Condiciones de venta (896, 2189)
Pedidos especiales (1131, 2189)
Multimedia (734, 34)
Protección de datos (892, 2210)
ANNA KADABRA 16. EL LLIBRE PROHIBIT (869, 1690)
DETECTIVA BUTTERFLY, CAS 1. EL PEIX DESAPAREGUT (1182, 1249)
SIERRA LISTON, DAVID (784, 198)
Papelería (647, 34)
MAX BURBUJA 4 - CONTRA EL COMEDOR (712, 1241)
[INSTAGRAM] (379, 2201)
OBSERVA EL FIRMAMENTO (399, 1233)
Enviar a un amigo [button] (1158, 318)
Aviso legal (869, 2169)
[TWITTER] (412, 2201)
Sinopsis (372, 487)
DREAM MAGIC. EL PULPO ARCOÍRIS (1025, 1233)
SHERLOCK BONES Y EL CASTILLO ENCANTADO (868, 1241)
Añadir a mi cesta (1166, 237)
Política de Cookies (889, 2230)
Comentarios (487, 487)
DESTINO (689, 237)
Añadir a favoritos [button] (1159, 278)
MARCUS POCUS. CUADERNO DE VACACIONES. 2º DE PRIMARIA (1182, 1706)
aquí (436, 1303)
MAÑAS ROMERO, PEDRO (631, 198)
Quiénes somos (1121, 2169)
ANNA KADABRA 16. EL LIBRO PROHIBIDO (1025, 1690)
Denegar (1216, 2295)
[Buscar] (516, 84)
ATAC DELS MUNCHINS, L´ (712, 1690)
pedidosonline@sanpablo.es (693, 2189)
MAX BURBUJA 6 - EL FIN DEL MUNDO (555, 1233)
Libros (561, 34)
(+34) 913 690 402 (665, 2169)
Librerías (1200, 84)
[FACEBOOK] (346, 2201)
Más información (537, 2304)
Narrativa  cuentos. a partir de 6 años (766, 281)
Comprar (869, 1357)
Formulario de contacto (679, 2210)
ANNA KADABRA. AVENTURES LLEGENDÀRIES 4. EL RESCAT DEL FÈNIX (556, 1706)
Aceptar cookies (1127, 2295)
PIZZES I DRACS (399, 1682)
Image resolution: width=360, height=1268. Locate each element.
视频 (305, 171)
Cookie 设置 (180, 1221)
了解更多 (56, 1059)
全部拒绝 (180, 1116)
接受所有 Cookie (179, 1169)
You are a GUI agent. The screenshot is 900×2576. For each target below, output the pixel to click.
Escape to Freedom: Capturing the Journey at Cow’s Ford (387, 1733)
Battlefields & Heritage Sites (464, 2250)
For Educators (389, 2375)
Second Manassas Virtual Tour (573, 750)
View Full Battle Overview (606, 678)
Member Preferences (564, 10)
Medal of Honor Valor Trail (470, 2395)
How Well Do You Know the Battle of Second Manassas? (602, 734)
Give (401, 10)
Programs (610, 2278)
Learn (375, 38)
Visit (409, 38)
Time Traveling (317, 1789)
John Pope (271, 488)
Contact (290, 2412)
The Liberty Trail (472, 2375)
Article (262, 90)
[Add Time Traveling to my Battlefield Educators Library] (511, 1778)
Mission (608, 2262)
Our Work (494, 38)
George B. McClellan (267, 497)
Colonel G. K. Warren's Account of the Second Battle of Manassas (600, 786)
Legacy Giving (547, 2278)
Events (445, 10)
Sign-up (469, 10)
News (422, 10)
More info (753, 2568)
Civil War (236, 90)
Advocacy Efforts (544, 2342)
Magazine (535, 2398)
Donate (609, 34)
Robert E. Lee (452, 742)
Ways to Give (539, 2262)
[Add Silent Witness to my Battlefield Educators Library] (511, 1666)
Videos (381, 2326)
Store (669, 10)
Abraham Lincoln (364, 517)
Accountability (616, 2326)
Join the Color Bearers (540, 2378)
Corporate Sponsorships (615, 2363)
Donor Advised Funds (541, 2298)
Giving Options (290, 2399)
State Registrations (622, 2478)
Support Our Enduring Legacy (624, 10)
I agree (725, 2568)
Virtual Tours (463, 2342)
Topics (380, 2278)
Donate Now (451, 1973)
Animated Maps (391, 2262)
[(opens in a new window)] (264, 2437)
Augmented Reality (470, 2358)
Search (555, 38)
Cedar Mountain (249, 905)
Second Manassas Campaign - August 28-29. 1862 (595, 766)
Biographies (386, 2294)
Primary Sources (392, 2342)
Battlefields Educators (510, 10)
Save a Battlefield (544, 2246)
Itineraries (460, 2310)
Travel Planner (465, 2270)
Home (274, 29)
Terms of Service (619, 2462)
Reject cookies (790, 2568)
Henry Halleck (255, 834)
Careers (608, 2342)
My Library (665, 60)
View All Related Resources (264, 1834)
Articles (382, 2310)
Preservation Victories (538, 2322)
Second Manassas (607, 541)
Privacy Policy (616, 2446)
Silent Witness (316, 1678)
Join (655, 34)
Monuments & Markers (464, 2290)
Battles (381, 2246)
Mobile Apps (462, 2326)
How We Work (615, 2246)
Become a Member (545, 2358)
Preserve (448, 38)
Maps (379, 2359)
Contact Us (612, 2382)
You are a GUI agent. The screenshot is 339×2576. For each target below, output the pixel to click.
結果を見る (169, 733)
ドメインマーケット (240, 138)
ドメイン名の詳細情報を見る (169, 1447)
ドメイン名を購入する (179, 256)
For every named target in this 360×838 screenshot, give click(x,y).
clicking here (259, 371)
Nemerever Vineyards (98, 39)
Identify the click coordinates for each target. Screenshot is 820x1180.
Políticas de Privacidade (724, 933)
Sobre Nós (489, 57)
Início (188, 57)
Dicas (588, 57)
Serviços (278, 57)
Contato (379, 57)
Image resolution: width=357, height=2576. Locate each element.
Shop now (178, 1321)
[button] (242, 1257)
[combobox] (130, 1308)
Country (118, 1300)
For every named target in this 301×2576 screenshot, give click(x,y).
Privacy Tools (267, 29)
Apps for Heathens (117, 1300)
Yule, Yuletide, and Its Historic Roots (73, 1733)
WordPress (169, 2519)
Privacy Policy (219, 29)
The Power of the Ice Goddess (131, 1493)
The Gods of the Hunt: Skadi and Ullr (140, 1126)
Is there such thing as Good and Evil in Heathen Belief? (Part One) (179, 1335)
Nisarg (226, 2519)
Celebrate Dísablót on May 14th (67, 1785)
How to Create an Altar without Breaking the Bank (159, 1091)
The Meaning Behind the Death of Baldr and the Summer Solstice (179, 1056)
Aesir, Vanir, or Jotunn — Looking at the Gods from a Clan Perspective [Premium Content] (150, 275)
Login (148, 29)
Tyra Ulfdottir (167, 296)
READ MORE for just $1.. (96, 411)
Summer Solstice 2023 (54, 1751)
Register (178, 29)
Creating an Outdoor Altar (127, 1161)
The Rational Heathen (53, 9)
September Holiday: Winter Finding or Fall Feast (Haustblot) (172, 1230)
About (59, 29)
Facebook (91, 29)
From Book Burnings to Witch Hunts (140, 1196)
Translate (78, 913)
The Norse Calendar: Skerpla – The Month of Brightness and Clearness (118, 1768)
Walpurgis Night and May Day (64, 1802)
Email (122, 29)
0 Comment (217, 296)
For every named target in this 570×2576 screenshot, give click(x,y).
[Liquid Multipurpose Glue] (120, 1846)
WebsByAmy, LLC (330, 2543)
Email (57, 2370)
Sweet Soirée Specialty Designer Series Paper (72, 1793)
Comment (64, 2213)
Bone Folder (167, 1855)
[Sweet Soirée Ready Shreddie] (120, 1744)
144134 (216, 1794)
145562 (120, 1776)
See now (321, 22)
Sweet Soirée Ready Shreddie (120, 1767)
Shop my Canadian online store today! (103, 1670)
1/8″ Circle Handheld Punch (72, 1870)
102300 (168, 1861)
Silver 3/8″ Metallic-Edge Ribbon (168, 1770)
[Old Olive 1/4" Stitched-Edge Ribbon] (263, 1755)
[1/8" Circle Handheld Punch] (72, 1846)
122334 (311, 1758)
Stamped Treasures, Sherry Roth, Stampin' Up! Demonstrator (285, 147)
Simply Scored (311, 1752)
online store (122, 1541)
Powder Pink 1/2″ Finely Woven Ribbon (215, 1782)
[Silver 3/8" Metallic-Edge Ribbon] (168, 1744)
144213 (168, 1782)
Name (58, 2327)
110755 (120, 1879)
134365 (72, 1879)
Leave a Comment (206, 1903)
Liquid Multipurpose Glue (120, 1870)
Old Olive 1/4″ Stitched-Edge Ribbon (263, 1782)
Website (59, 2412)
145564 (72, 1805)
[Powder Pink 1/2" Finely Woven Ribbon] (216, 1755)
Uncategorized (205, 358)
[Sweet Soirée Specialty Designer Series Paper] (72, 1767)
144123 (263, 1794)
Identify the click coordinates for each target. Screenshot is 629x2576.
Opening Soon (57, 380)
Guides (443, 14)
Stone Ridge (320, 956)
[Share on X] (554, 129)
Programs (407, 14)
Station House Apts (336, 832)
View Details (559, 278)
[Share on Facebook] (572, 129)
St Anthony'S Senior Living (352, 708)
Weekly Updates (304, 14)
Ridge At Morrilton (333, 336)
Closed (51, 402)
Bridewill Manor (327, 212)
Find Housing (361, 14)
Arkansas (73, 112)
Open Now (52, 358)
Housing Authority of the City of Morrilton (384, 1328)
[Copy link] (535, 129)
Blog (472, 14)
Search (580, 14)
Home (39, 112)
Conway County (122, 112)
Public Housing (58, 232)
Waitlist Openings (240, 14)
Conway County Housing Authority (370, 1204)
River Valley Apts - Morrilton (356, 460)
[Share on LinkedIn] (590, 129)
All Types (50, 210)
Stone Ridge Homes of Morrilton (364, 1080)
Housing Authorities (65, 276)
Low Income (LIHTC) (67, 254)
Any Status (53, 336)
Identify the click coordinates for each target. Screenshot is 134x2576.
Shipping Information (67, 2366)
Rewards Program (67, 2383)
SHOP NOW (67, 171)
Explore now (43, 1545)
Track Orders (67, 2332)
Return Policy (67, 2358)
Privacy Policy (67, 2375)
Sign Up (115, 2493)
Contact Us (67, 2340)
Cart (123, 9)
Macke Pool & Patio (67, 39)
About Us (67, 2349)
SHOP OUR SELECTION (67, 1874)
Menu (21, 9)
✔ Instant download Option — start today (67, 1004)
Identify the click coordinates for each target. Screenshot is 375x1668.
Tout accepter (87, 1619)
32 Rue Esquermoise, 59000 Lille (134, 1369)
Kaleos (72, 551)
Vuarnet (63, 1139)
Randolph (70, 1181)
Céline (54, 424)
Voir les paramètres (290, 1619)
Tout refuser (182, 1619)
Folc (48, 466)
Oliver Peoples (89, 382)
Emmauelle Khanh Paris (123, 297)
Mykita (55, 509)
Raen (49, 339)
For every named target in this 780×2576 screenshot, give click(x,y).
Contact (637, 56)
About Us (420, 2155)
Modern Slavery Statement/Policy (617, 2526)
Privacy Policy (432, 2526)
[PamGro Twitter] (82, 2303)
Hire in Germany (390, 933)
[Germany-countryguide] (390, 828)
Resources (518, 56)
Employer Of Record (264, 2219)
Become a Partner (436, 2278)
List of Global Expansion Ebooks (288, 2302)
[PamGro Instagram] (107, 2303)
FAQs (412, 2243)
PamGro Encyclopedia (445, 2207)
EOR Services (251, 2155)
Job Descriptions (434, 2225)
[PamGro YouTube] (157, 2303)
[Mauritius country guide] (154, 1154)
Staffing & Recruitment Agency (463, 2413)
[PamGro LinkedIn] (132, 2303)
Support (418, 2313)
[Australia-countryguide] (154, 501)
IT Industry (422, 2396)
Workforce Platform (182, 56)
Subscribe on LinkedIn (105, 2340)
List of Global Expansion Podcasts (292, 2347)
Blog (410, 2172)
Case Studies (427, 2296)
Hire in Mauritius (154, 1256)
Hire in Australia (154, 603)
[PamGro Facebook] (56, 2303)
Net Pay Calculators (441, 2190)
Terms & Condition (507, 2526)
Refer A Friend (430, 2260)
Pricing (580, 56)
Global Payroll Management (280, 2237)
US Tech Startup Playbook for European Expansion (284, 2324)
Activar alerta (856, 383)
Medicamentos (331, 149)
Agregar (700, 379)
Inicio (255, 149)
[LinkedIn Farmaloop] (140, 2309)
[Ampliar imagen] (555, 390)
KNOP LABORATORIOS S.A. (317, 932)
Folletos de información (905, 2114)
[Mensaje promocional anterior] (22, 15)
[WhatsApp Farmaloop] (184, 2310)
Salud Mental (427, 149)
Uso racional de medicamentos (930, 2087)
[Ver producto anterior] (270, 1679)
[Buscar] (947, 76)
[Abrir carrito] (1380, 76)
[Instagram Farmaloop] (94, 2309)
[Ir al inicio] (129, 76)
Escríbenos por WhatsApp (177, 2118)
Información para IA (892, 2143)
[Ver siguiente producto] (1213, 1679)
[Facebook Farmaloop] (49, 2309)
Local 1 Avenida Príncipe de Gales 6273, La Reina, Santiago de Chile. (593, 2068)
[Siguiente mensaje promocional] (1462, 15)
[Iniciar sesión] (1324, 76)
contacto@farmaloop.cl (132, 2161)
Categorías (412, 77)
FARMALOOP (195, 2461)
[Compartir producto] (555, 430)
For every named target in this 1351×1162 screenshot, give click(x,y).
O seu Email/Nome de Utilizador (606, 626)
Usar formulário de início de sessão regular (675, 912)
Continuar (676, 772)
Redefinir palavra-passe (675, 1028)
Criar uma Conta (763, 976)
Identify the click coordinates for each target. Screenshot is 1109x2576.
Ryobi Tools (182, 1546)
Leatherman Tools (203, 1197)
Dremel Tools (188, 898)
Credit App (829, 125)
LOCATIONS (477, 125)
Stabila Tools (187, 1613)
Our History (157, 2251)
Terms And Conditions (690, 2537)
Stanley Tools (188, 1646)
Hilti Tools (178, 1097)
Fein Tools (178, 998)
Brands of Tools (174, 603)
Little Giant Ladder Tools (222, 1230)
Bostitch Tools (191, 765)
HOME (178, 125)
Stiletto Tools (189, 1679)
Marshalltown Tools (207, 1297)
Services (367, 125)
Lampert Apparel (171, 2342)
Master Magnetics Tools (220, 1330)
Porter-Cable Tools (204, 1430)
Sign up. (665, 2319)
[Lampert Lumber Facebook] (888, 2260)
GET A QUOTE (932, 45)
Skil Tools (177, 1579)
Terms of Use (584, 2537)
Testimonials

* * * * * * * * *

## [Problem requirements]
Reproduce exactly the lines from the one with "Terms And Conditions (690, 2537)" through the end of the entries above, both ends included.

## [Answer area]
Terms And Conditions (690, 2537)
Stanley Tools (188, 1646)
Hilti Tools (178, 1097)
Fein Tools (178, 998)
Brands of Tools (174, 603)
Little Giant Ladder Tools (222, 1230)
Bostitch Tools (191, 765)
HOME (178, 125)
Stiletto Tools (189, 1679)
Marshalltown Tools (207, 1297)
Services (367, 125)
Lampert Apparel (171, 2342)
Master Magnetics Tools (220, 1330)
Porter-Cable Tools (204, 1430)
Sign up. (665, 2319)
[Lampert Lumber Facebook] (888, 2260)
GET A QUOTE (932, 45)
Skil Tools (177, 1579)
Terms of Use (584, 2537)
Testimonials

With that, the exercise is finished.